Oui, j’ai dû livrer avec mes collègues, depuis que j’ai pris mes fonctions en France, de nombreuses et épuisantes batailles, triviales ou capitales, à l’échelle locale ou nationale, pour faire vivre et reconnaître notre champ de recherche. Il reste que je ne suis pas une héroïne américaine. Mon action pour la science n’a pas, Sandra, l’amplitude et la portée de la tienne. Et je perçois bien le sens politique des distinctions dont nous avons été l’objet cette année, toi, moi et quelques autres femmes qui travaillons dans le champ ou les parages des études de genre. Je note le salut aussi discret que symbolique à ce que nous représentons : un certain féminisme, légitime parce qu’à la fois savant et besogneux, dans l’université, les études de genre, l’honneur des femmes de science, comme on voudra et tout cela à la fois. D’aucuns (et d’aucunes) penseront, et je leur donne raison, que la distinction symbolique ne saurait tenir lieu d’action politique, et que ces distinctions individuelles masquent mal, voire même soulignent involontairement, une certaine pusillanimité politique dans ce domaine.

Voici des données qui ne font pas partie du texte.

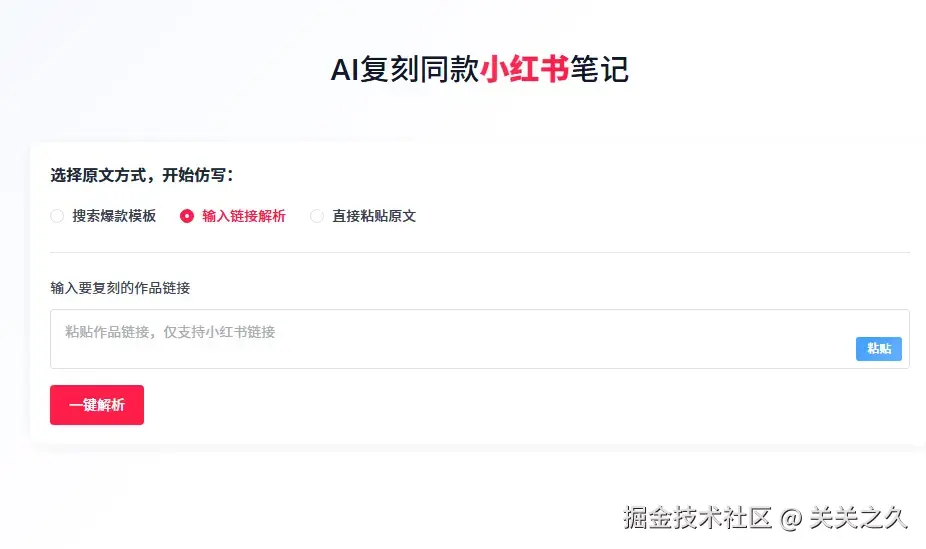Select the 搜索爆款模板 radio button circle
The height and width of the screenshot is (549, 926).
pyautogui.click(x=57, y=216)
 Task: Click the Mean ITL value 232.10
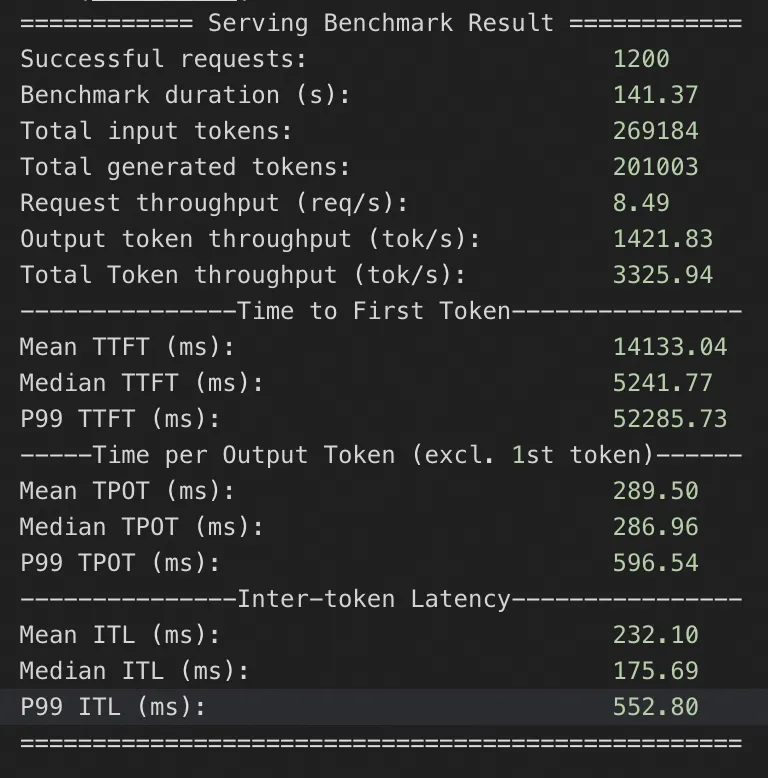655,635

Mais mon amie Cynthia, qui voit bien, de loin, les réticences françaises en la matière, a peut-être quand même raison. Il est bon que la république française distingue des femmes, qui plus est des femmes de science, et plus encore des femmes œuvrant à la cause des femmes ou du genre… humain, dans la science et au-delà. Tout cela ne serait pas arrivé, ne me serait pas arrivé, sans le travail considérable, dans des conditions souvent ingrates, de toutes les chercheuses et chercheurs dans ce domaine. Cette médaille, c’est donc bien la vôtre, cher-e-s ami-e-s collègues en études de genre ; elle regarde toutes celles et ceux qui travaillent au service de l’intelligence et de ce qu’on appelait naguère le progrès – progrès social et progrès de l’esprit – : à vous, l’honneur.

[1] Jusqu’à la fin du second empire, 75% des médaillés étaient des militaires. Mais il faut noter cependant, – je l’ai appris après coup –, que le consul Bonaparte avait aussi souhaité d’emblée récompenser les mérites civils : ceux de savants, de médecins, voire même d’artistes.